= WHAT IS REQUIRED =
Would you return all of this data exactly, leaving nothing out?

******************************

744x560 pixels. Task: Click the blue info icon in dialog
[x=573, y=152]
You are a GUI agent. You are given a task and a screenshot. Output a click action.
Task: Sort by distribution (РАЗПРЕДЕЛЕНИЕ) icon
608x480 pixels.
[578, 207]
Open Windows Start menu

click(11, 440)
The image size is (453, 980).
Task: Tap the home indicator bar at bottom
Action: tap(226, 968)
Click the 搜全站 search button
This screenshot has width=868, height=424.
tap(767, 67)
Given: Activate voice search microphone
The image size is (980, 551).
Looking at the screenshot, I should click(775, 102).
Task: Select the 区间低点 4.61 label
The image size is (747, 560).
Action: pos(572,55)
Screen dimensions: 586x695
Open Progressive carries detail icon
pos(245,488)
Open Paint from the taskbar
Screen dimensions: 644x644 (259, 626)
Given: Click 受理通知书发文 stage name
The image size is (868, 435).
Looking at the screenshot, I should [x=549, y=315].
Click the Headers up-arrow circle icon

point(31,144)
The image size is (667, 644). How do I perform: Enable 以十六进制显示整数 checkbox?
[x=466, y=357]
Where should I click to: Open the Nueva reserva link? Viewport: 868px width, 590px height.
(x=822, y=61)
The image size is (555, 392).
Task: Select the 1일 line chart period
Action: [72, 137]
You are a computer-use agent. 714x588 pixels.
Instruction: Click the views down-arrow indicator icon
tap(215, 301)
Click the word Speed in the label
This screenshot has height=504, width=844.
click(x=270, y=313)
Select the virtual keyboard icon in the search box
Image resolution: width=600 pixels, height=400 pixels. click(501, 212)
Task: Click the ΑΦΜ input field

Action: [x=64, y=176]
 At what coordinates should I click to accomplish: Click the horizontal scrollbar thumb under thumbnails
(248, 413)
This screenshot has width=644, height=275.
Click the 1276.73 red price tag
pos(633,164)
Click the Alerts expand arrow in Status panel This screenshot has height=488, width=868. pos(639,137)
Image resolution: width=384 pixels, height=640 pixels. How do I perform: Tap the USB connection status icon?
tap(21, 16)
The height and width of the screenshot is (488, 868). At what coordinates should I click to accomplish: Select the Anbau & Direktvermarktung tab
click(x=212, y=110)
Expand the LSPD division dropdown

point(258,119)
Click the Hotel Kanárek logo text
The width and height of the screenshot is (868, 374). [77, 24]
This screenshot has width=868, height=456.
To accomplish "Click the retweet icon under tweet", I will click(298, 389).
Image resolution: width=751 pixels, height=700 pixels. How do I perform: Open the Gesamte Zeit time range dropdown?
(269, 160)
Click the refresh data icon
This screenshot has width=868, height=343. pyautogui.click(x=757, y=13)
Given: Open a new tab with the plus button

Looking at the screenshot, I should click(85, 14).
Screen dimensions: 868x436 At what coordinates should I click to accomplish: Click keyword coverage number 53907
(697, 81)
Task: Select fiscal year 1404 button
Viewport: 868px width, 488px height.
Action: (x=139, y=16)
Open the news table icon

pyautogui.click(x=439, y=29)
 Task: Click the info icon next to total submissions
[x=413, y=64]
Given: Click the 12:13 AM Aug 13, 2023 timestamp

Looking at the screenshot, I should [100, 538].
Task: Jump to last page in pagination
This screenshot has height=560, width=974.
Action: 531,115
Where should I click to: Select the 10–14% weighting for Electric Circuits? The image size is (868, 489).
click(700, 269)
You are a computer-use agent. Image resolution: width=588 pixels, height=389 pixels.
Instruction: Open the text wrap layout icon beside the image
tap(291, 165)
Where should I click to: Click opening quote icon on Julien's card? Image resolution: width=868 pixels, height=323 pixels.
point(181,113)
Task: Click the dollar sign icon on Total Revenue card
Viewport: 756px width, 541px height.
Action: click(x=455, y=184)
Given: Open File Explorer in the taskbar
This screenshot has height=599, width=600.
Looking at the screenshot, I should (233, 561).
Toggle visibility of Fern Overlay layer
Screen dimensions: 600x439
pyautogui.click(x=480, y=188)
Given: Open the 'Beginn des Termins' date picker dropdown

******************************

= SOLVED PROBLEM =
744x560 pixels. Task: Click the blue info icon in dialog
[x=573, y=152]
You are a GUI agent. You are given a task and a screenshot. Output a click action.
Task: Sort by distribution (РАЗПРЕДЕЛЕНИЕ) icon
608x480 pixels.
[578, 207]
Open Windows Start menu

click(11, 440)
The image size is (453, 980).
Task: Tap the home indicator bar at bottom
Action: tap(226, 968)
Click the 搜全站 search button
This screenshot has width=868, height=424.
tap(767, 67)
Given: Activate voice search microphone
The image size is (980, 551).
Looking at the screenshot, I should click(775, 102).
Task: Select the 区间低点 4.61 label
The image size is (747, 560).
Action: pos(572,55)
Screen dimensions: 586x695
Open Progressive carries detail icon
pos(245,488)
Open Paint from the taskbar
Screen dimensions: 644x644 (259, 626)
Given: Click 受理通知书发文 stage name
The image size is (868, 435).
Looking at the screenshot, I should [x=549, y=315].
Click the Headers up-arrow circle icon

point(31,144)
The image size is (667, 644). How do I perform: Enable 以十六进制显示整数 checkbox?
[x=466, y=357]
Where should I click to: Open the Nueva reserva link? Viewport: 868px width, 590px height.
(x=822, y=61)
The image size is (555, 392).
Task: Select the 1일 line chart period
Action: [72, 137]
You are a computer-use agent. 714x588 pixels.
Instruction: Click the views down-arrow indicator icon
tap(215, 301)
Click the word Speed in the label
This screenshot has height=504, width=844.
click(x=270, y=313)
Select the virtual keyboard icon in the search box
Image resolution: width=600 pixels, height=400 pixels. click(501, 212)
Task: Click the ΑΦΜ input field

Action: [x=64, y=176]
 At what coordinates should I click to accomplish: Click the horizontal scrollbar thumb under thumbnails
(248, 413)
This screenshot has width=644, height=275.
Click the 1276.73 red price tag
pos(633,164)
Click the Alerts expand arrow in Status panel This screenshot has height=488, width=868. pos(639,137)
Image resolution: width=384 pixels, height=640 pixels. How do I perform: Tap the USB connection status icon?
tap(21, 16)
The height and width of the screenshot is (488, 868). At what coordinates should I click to accomplish: Select the Anbau & Direktvermarktung tab
click(x=212, y=110)
Expand the LSPD division dropdown

point(258,119)
Click the Hotel Kanárek logo text
The width and height of the screenshot is (868, 374). [77, 24]
This screenshot has width=868, height=456.
To accomplish "Click the retweet icon under tweet", I will click(298, 389).
Image resolution: width=751 pixels, height=700 pixels. How do I perform: Open the Gesamte Zeit time range dropdown?
(269, 160)
Click the refresh data icon
This screenshot has width=868, height=343. pyautogui.click(x=757, y=13)
Given: Open a new tab with the plus button

Looking at the screenshot, I should click(85, 14).
Screen dimensions: 868x436 At what coordinates should I click to accomplish: Click keyword coverage number 53907
(697, 81)
Task: Select fiscal year 1404 button
Viewport: 868px width, 488px height.
Action: (x=139, y=16)
Open the news table icon

pyautogui.click(x=439, y=29)
 Task: Click the info icon next to total submissions
[x=413, y=64]
Given: Click the 12:13 AM Aug 13, 2023 timestamp

Looking at the screenshot, I should [100, 538].
Task: Jump to last page in pagination
This screenshot has height=560, width=974.
Action: 531,115
Where should I click to: Select the 10–14% weighting for Electric Circuits? The image size is (868, 489).
click(700, 269)
You are a computer-use agent. Image resolution: width=588 pixels, height=389 pixels.
Instruction: Open the text wrap layout icon beside the image
tap(291, 165)
Where should I click to: Click opening quote icon on Julien's card? Image resolution: width=868 pixels, height=323 pixels.
point(181,113)
Task: Click the dollar sign icon on Total Revenue card
Viewport: 756px width, 541px height.
Action: click(x=455, y=184)
Given: Open File Explorer in the taskbar
This screenshot has height=599, width=600.
Looking at the screenshot, I should (233, 561).
Toggle visibility of Fern Overlay layer
Screen dimensions: 600x439
pyautogui.click(x=480, y=188)
Given: Open the 'Beginn des Termins' date picker dropdown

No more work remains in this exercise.